To the delight of nearly everyone, initial unemployment claims have twice dropped below the 300,000 threshold in recent weeks, pushing the totals to lows unseen since the start of the Great Recession. But we’re occasionally reminded that progress rarely moves in a straight line.
The number of people who applied for unemployment benefits rose 21,000 to 311,000 in the week the ended Aug. 9, hitting the highest level since June, according to government data released Thursday. Despite that rise, weekly claims remained near pre-recession levels, signaling a slow pace of layoffs. Economists polled by MarketWatch had expected initial claims for regular state unemployment-insurance benefits to rise to 300,000 in the most recent weekly data from an originally reported 289,000 for the prior period. […]The four-week average of new claims, a trend that’s less volatile than weekly changes, rose 2,000 to 295,750, the U.S. Labor Department reported.

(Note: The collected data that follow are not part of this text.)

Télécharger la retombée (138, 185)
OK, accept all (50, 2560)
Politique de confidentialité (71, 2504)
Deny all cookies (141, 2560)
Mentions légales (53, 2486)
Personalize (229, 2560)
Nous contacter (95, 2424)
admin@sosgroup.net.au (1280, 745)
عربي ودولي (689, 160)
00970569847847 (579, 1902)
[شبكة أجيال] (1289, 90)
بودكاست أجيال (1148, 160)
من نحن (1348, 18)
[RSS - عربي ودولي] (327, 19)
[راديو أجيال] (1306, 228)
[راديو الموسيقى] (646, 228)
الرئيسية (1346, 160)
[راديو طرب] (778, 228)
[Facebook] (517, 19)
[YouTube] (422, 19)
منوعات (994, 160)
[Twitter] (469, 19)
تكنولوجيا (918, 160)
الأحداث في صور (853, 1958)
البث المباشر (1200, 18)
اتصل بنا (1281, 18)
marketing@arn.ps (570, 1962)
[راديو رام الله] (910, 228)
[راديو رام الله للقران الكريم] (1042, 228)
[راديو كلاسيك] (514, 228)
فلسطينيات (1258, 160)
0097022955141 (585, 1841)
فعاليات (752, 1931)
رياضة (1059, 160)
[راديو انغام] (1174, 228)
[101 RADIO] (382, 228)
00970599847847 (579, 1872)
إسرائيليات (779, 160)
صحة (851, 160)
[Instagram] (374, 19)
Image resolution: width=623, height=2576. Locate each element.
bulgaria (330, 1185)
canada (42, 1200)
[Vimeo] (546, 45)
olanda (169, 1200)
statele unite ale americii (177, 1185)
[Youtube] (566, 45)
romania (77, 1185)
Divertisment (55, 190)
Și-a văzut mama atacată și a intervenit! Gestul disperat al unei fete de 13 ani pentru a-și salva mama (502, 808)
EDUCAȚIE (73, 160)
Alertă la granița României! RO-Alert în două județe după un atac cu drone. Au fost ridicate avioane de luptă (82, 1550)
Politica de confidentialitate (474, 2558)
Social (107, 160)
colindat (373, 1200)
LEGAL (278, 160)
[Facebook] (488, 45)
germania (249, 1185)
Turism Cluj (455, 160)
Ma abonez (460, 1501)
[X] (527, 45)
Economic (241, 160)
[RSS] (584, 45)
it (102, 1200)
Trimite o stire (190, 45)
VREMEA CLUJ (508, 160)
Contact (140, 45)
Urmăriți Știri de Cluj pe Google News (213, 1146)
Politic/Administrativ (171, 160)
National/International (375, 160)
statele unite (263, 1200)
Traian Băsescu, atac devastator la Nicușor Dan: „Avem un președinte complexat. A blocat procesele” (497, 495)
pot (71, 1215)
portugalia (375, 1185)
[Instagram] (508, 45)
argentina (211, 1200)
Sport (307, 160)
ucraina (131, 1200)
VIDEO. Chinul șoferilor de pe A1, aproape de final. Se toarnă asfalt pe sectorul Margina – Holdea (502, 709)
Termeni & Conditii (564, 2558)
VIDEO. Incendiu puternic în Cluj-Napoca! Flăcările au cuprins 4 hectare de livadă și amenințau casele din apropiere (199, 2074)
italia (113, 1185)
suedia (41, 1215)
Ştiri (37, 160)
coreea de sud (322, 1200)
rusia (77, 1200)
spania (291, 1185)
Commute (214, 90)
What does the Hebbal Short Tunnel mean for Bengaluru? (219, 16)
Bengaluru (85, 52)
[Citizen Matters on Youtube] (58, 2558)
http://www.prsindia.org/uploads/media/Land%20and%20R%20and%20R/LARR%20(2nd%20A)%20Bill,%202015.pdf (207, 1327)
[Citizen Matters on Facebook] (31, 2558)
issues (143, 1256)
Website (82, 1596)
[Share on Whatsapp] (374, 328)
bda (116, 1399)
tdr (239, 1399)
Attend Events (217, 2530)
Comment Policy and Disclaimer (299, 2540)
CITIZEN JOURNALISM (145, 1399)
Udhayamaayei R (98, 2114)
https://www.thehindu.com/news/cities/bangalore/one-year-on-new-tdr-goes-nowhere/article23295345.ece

To reiterate the point I make every Thursday morning, it’s worth remembering that week-to-week results can vary widely, and it’s best not to read too much significance into any one report.
In terms of metrics, when jobless claims fall below the 400,000 threshold, it’s considered evidence of an improving jobs landscape, and when the number drops below 370,000, it suggests jobs are being created rather quickly. At this point, we’ve been below 330,000 in 20 of the last 23 weeks.
Above you’ll find the chart showing weekly, initial unemployment claims going back to the beginning of 2007. (Remember, unlike the monthly jobs chart, a lower number is good news.) For context, I’ve added an arrow to show the point at which President Obama’s Recovery Act began spending money.